I had difficulties figuring out the solutions to the following problem:
Let $H$ be a separable infinite dimensional Hilbert space. Let
{${L_n}$} be a sequence of linear finite rank operators from $H$ to
into itself such that {${L_n}x$} converges in $H$ for any $x \in H$.
Prove that:i) there exist $L: H \rightarrow H$ linear and bounded such that $L_nx
\rightarrow Lx$ for any $x \in H$.ii) $L$ can be either compact or not by showing and discussing two
examples.
As an idea (maybe wrong idea) I propose my solution concerning point (i):
Fixed $x$, we have that {${L_n}x$} is convergent; it follows that $||{L_n}x|| < \infty$ for any $n$. Consider now n being fixed. We have that $||{L_n}x|| < \infty$ for any $x \in H$, hence it follows that $L_n$ is linear and bounded for any n (is this correct?). The solution to point one follows by applying the uniform boudedness principle (or Banach-Steinhaus theorem) using the fact that $lim_n (L_nx)$ is well defined for all $x \in H$.

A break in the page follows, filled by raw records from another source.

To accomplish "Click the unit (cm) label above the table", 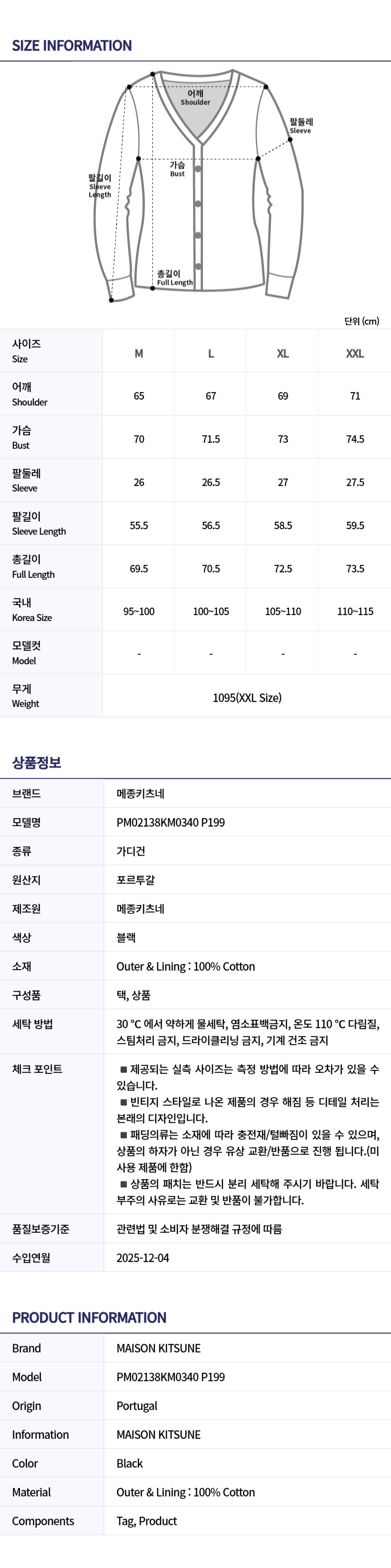I will 361,321.
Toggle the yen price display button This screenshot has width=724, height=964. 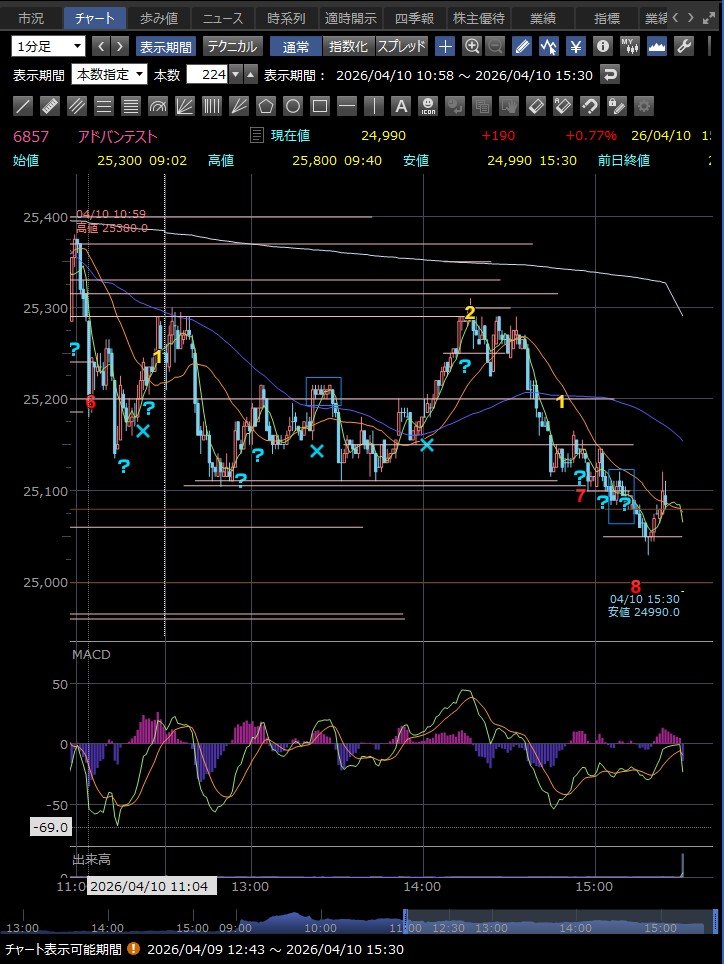coord(576,46)
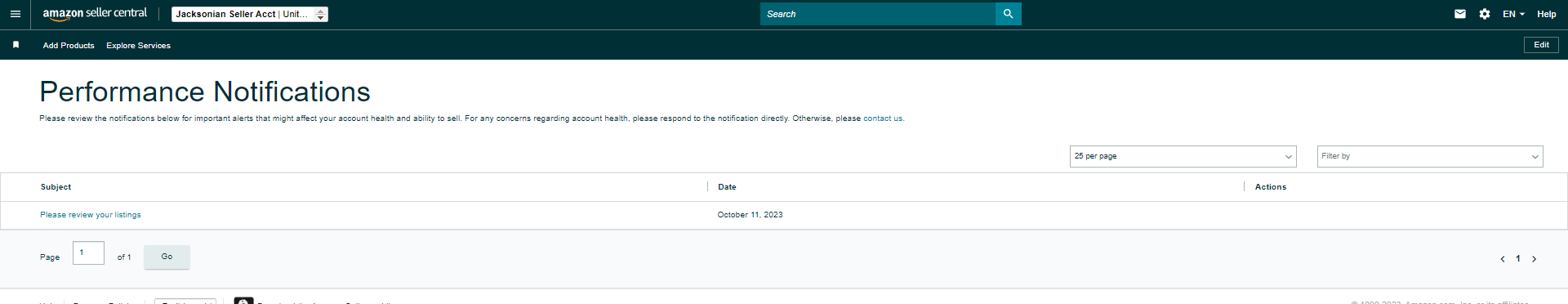Viewport: 1568px width, 304px height.
Task: Open the settings gear icon
Action: click(1485, 14)
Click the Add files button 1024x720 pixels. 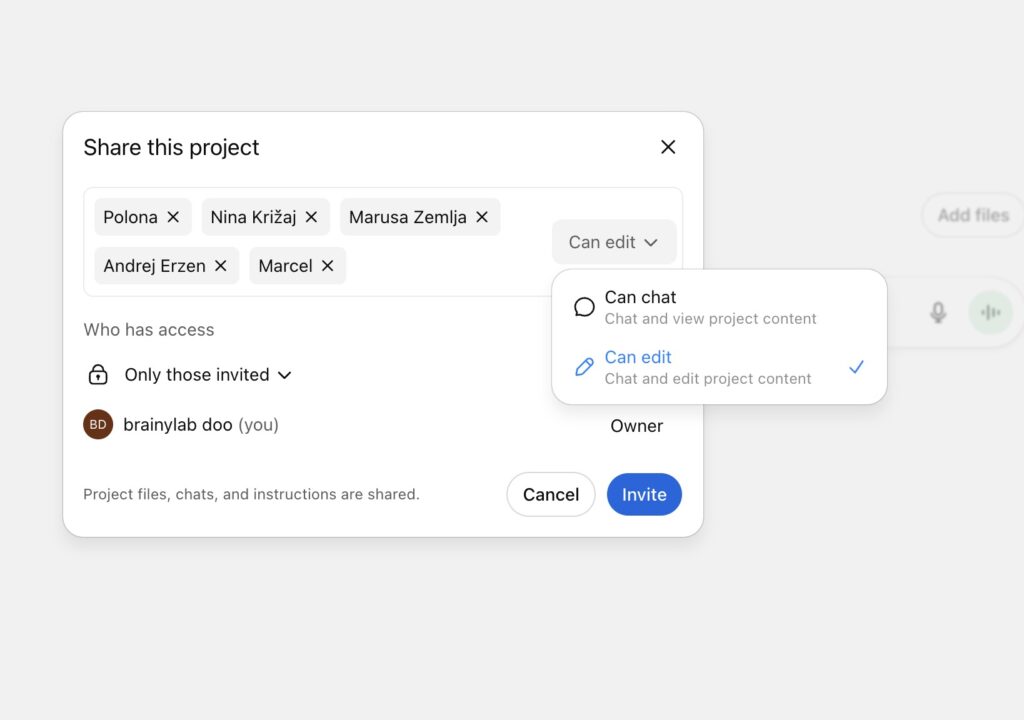coord(972,215)
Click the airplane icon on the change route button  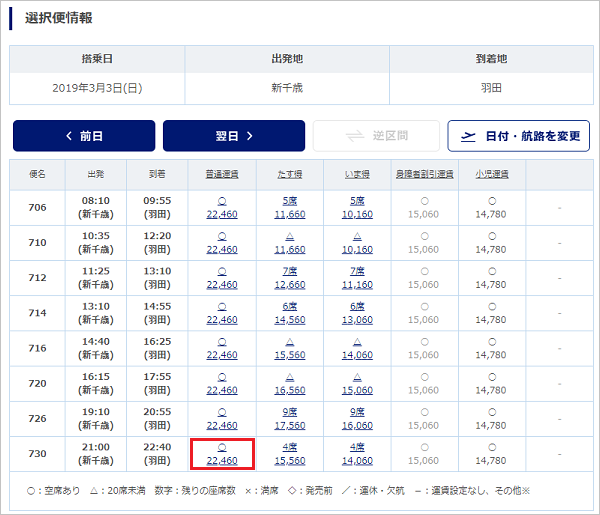(469, 136)
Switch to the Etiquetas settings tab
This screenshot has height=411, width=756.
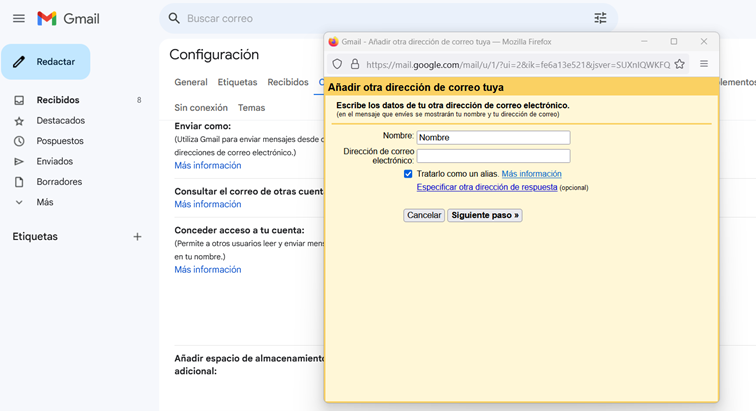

Concerning point (ii): I would figure out a $L$ bounded using the argumentation of the point (i), and on the other hand I would construct a $L$ compact by using the fact that we can find a compact operator by summing $L_n$ (using the approximation propriety of compact operators). Probably this answer is a total mess.
Thanks!
Best Answer
(i) $L_n$ are finite rank, so by definition are bounded. Since $L_nx$ converges, let $L(x):=\lim_{n\to\infty}L_nx$. That $L$ is linear is easy to verify.
Also, $\|L_nx\|\le c_x$ since $L_nx$ is a convergent sequence. Thus by the uniform boundedness theorem, $\|L_n\|\le c$ independent of $n$. Taking the limit of $L_nx\to L(x)$ then shows $L$ is bounded $$\|Lx\|=\lim_{n\to\infty}\|L_nx\|\le c\|x\|$$
(ii) For an example where $L$ is compact, take $H=\ell^2$ with $L_N(a_n):=(a_n/n)$ for $n\le N$ and $0$ otherwise. It converges to a compact operator.
For an example where $L$ is not compact take $L_N(a_n):=(a_n)$ for $n\le N$ and $0$ otherwise. It converges pointwise to the identity operator $L=I$ which is not compact.